For her second exhibition at Galerie Greta Meert, German artist Katinka Bock (b. 1976 in Frankfurt am Main, lives and works in Paris) conceived an installation informed by Italo Calvino’s novel MR Palomar (1983). She developed Fermata around some of the key themes of this book – chiefly, how does one distil the process through which we perceive and quantify the world around us in order to create and assign meaning?
In the center of the gallery, facing the front window that gives onto the street, A and I (one of eight) combines a one to one cast of a trestle in steel and bronze with a tall body-like wooden paddle resting on the deceivingly provision structure. The human scale of this centrepiece signals a presence while evading any kind of assertive figuration. Purportedly looking at the passerby on the other side of the window, not quite seating nor leaning, this incongruous body refuses to settle for anything but its own awkwardness. Mr Palomar had decided that his main activity would consist in looking at the things of the outside world.

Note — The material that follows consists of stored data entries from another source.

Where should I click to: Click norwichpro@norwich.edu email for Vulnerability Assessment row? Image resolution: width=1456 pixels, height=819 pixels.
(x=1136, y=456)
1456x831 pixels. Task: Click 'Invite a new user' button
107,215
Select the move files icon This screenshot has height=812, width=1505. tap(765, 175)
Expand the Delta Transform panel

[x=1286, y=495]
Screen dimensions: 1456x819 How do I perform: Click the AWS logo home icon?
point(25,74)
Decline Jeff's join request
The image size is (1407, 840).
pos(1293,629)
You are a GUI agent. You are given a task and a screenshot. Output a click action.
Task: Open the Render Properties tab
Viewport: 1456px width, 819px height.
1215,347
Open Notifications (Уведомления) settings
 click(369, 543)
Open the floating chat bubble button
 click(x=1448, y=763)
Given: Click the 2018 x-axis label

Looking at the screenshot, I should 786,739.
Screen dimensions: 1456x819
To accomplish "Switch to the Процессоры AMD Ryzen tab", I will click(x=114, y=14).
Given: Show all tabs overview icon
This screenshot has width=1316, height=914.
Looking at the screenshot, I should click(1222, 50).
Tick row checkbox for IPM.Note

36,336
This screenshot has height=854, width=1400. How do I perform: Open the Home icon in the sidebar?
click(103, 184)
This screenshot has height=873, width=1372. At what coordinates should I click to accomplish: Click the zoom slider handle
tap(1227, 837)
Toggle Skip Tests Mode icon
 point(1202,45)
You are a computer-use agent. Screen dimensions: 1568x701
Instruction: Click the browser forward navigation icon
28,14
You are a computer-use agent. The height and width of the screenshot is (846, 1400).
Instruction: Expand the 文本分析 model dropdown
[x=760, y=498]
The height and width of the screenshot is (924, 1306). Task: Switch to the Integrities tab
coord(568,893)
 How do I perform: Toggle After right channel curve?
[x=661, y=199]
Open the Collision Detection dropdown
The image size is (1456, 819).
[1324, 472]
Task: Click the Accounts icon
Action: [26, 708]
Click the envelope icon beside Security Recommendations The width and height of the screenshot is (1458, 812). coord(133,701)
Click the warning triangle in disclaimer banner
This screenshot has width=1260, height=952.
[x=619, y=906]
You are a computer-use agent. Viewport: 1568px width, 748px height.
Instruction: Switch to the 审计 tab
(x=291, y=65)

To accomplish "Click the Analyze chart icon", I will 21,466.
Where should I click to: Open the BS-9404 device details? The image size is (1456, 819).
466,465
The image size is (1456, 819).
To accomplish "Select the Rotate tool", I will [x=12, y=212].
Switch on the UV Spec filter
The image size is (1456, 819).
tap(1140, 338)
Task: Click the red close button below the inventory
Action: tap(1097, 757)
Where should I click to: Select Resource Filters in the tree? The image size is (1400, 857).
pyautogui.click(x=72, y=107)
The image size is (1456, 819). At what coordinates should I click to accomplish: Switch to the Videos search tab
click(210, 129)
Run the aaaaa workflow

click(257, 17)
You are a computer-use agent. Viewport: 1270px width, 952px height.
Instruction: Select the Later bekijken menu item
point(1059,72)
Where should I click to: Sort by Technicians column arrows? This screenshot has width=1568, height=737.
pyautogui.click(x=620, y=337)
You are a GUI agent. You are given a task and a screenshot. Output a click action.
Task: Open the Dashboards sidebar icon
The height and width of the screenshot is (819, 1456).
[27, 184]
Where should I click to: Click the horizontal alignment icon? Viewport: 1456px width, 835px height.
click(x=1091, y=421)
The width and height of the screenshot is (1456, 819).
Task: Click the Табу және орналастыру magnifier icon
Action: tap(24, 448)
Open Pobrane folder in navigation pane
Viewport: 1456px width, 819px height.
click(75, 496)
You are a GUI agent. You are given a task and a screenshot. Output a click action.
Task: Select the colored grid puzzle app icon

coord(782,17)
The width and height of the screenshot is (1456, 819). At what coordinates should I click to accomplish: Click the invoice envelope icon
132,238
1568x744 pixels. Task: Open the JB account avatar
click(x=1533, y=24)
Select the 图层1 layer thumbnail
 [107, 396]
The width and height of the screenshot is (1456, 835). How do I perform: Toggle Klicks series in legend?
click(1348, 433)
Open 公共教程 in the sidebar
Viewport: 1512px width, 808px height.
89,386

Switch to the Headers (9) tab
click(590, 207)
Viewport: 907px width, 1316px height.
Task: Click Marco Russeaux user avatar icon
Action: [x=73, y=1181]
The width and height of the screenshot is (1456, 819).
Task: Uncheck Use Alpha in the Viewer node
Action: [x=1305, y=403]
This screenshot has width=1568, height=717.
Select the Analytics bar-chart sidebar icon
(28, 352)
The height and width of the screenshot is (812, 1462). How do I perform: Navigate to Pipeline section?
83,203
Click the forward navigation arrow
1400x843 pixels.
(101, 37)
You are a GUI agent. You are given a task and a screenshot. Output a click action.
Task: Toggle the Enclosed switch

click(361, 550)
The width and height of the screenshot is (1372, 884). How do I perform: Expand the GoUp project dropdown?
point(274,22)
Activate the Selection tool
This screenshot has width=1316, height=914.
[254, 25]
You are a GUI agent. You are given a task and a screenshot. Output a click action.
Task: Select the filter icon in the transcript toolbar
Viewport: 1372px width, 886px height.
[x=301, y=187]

Fermata draws out a landscape, a territory that is also a language in its own right. Bock invites us to approach this installation as a series of concise observations, philosophical and photographic notations that she has shaped into material encounters and arranged as physical occurrences. Her sculptures present themselves in the front of speculations on the very questions that sparked their making in the first place. They offer no definite solutions and no clear narratives but rely on a subtle equilibrium between materiality and placement. Like writing, their sculptural presence is imbued with a sense of mutability that allows them to express sensations simultaneously and in a linear fashion. A large boat-like ceramic placed on two curved metal rails looks as if it is slowly making its way around the corner of the room. The neighbouring piece precariously balances the bronze cast of a bone and a tapered ceramic cone on either side of a pulley system. On many occasions, Katinka Bock treats fragile ceramics like these ones as vessels that would have the ability to carry themselves through space and through the semantic territory she devised.
She also uses this duality between the assumed stillness of sculpture and the seemingly light-handed approach that she brings to it to highlight the support structures of the milieu that her work occupies. Through the surreptitious placement of small scale works like Palomar and Warm sculpture (olo) she brings attention to the disregarded walls or to the heating system of the gallery. This logic of disclosure is furthered with the intervention Einsicht beget, a rectangular hole cut directly into the gallery’s main wall, offering a funnelled view onto rue adjacent storage room. An invitation to stop and take the time to look past the delineated space of the exhibition. Just like Mr Palomar, Katinka Bock encourages us to scrutinise the things of the outside world as a site of adventures in looking where one feeling doesn’t exclude another, and where our thoughts and reflections can change direction like a wave upon encountering an obstacle.